Rose knew she was pushing her luck but she was past caring. At least he wasn’t likely to be calling her Rosie for a bit.

Superintendent Titmuss left her in little doubt that he would deal with her insubordination later, but agreed for arrangements to be made for a new interview. He had no choice and Rose had known that.

All she cared about was that Constance Lange’s new statement be put on the record as soon as possible. Rose only had the merest outline of it so far. But she had learned enough to realise that the story Constance had to tell would shock even the most case-hardened copper.

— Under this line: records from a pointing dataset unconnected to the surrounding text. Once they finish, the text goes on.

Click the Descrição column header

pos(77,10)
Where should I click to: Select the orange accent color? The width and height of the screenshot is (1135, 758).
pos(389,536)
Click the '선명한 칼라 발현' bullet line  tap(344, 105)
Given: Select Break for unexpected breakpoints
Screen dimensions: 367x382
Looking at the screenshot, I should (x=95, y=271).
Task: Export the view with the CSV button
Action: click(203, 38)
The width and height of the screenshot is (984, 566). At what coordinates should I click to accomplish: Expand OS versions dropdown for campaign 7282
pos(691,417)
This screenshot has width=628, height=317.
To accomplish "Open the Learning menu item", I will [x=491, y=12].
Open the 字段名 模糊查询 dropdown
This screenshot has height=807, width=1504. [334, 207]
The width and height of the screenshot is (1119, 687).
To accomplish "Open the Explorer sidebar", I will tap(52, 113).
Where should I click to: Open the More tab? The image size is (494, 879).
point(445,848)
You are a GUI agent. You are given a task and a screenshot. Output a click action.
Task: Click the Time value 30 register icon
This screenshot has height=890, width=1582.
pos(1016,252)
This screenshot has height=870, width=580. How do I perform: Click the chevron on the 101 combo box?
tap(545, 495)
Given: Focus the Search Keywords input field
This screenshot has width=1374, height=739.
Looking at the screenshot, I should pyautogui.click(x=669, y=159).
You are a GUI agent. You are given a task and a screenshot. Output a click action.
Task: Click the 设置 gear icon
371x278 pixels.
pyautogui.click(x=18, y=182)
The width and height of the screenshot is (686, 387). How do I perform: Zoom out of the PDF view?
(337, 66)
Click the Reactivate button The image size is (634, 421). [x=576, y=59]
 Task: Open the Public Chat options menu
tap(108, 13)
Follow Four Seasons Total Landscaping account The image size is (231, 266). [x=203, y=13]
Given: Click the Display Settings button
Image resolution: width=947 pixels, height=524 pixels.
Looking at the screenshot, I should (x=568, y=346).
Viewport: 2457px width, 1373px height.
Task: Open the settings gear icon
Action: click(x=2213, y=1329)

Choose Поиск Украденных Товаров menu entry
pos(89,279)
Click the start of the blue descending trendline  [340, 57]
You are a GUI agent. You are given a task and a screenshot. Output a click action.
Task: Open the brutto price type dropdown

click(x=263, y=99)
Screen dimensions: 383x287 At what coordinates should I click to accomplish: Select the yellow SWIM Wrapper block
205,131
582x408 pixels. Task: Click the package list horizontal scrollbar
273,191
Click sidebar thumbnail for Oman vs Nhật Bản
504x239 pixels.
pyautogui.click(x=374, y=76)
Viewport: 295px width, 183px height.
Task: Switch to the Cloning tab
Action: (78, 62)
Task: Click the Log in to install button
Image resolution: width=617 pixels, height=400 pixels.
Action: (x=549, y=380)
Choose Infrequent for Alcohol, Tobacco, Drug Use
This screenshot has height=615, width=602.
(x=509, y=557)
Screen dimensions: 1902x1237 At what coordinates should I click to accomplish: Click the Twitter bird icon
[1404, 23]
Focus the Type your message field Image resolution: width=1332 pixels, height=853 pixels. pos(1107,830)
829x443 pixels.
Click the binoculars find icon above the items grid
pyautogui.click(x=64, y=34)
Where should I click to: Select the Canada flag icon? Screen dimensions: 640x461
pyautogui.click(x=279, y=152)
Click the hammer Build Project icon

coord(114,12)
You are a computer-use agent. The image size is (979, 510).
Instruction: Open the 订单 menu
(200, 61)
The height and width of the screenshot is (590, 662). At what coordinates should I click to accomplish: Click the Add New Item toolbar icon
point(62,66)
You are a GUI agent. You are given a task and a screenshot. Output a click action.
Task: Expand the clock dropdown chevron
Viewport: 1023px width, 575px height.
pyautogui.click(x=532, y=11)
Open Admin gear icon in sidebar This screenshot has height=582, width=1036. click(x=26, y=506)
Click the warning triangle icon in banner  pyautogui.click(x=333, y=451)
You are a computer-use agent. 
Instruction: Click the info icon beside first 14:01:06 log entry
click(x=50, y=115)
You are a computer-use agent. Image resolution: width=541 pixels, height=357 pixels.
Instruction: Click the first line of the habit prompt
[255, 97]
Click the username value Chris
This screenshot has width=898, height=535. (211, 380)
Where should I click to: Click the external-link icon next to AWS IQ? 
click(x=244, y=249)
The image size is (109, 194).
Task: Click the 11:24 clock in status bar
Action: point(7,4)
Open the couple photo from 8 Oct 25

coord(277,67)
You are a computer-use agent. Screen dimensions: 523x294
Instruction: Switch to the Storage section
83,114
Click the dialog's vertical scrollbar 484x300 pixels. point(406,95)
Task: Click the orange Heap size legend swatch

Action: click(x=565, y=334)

Alone in her hospital bed, Constance pondered her decision. It was the hardest she had made so far — much harder than deciding to confess to murder. She was about to completely break her own heart, to cause herself even greater agony than she had so far suffered, she knew that. But once again she was quite sure of herself. Again she was certain she was doing the right thing.

Nothing could end her own torment, not even death. All that was left in the world for her was pain — but she could not let this go on. She was actually glad that her pathetic attempt at suicide had failed. Perhaps she had not really wanted it to succeed. She had one final task, and it was a vital one. She could not be responsible for any more deaths, and she was becoming increasingly certain that there would be more. She hadn’t believed that at first — but now she believed it absolutely.